SUSAN GALLAGHER Associated Press writer | Posted: Friday, June 9, 2006 12:00 am
HELENA, Mont. - State wildlife commissioners gave tentative approval Thursday to regulations that would double the number of bison that could be shot by hunters after the animals wander out of Yellowstone National Park in search of winter forage.
The revised hunt regulations would authorize 100 bison hunting licenses next winter, up from 50 in the 2005-06 season.
The regulations are open to public comment for a month. The Montana Fish, Wildlife and Parks Commission plans a final vote Aug. 3.
Montana's first bison hunt in 15 years took place last fall and winter as hunters shot 40 animals that had left Yellowstone and were in the vicinity of the park gateway communities of West Yellowstone and Gardiner.
The tentative regulations are part of a plan to manage bison that migrate from Yellowstone. The cattle industry maintains that wandering bison could spread the disease brucellosis, which infects the Yellowstone herd, to cattle in Montana. Opponents say the risk has never been proven.
A state-federal management plan allows for bison that stray to be hazed back into the park, or captured and in some cases shipped to slaughter. Nearly 900 bison were sent to slaughter over the winter.
"It's not our intent to kill every bison that walks across the line," state Wildlife Administrator Don Childress said Thursday in discussing the hunting regulations with commissioners. Expanding the hunt makes sense from the standpoint of herd management, Childress said.

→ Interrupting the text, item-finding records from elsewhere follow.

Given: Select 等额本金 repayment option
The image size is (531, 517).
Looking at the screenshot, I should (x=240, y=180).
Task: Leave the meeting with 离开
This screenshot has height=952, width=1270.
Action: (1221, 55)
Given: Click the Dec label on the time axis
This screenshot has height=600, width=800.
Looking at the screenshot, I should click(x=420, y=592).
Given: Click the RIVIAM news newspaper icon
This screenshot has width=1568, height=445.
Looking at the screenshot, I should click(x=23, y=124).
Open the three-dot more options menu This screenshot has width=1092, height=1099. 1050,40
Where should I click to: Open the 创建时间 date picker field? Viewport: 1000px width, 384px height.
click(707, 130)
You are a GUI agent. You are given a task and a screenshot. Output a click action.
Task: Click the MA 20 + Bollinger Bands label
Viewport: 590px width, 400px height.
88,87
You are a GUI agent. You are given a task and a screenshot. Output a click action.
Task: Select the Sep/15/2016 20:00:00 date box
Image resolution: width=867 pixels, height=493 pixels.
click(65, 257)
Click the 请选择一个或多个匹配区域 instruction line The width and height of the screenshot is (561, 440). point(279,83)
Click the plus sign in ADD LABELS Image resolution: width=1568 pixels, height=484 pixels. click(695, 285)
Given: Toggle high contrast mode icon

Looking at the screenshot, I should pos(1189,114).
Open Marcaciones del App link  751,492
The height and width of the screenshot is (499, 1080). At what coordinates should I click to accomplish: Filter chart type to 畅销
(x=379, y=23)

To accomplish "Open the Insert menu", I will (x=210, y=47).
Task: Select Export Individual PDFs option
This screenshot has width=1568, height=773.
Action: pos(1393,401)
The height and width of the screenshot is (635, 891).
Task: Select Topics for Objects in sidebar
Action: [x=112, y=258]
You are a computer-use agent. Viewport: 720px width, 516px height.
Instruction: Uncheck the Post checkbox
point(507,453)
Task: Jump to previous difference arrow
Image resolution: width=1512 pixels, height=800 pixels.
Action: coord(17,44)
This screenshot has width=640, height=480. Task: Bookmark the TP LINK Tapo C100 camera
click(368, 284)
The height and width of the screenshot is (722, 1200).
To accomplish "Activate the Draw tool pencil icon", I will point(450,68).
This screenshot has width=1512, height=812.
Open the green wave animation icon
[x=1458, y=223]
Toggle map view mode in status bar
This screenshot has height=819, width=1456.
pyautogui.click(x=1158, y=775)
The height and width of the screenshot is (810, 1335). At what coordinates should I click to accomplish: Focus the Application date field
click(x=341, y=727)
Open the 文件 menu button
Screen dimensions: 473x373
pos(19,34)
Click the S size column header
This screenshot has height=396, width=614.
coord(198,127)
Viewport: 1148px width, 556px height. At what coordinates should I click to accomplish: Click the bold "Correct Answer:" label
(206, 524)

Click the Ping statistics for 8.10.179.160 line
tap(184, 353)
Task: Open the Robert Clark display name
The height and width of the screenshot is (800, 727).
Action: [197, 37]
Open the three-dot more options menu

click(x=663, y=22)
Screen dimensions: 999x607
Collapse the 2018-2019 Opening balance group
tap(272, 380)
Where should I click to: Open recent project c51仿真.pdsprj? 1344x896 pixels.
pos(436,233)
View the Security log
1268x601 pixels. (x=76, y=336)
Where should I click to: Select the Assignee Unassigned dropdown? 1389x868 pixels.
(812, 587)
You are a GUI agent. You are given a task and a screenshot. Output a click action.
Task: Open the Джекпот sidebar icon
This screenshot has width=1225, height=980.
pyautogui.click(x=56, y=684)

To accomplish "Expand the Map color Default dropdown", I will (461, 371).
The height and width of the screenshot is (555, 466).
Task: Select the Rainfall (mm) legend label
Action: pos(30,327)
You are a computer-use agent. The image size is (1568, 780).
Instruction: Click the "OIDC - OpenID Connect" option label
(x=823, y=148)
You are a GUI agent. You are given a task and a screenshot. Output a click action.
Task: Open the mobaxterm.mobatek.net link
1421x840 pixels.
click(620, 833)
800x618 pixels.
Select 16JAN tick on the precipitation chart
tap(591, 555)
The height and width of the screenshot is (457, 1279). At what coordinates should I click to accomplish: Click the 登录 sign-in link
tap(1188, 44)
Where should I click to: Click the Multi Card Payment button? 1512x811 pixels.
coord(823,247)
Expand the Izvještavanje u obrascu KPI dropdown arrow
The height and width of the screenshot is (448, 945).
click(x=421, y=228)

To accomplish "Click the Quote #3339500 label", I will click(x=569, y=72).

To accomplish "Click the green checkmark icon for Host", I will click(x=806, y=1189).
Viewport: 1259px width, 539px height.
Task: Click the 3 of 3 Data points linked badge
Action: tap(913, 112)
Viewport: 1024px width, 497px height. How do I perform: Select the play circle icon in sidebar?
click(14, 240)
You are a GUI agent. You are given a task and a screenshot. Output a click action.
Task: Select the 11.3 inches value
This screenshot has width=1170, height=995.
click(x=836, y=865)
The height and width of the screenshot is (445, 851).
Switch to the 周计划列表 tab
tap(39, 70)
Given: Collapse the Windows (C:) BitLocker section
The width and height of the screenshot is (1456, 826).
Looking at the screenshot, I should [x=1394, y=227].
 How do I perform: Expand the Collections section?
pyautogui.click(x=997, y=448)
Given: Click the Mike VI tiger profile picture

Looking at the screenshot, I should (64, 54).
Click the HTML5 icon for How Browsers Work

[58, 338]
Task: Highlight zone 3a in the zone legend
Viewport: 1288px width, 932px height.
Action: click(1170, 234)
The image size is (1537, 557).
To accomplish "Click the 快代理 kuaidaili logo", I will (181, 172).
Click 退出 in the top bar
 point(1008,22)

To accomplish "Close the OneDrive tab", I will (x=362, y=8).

In early March, park officials estimated the herd at 3,500 animals, and that was before the spring birthing season. The bison management plan lists 3,000 as the target population size.
The tentative regulations include the designation of two hunting districts, one in the Gardiner basin and the other near West Yellowstone. Hunters would be licensed for a specific district, each with its own bison quota and specified periods for hunting.
In the 2005-06 season, hunters whose names were drawn for licenses chose one of the two areas. Most killed their bison near Gardiner, apparently for ease of access and because of the number of bison there.
Plans call for staggered hunts within an overall season of Nov. 15 to Feb. 15, the same span as the last hunt.
Thirty licenses would be for the Gardiner area and 70 for the West Yellowstone district. Fifteen of the licenses would be only for hunting bison cows or calves. Licensing in the last season did not distinguish among bulls, cows and calves, and there was concern too much of the hunt was for trophy bulls.
Licenses would cost $75 for Montana residents and $750 for nonresidents. Sixteen of the 100 would be allocated to American Indian tribes, at no charge.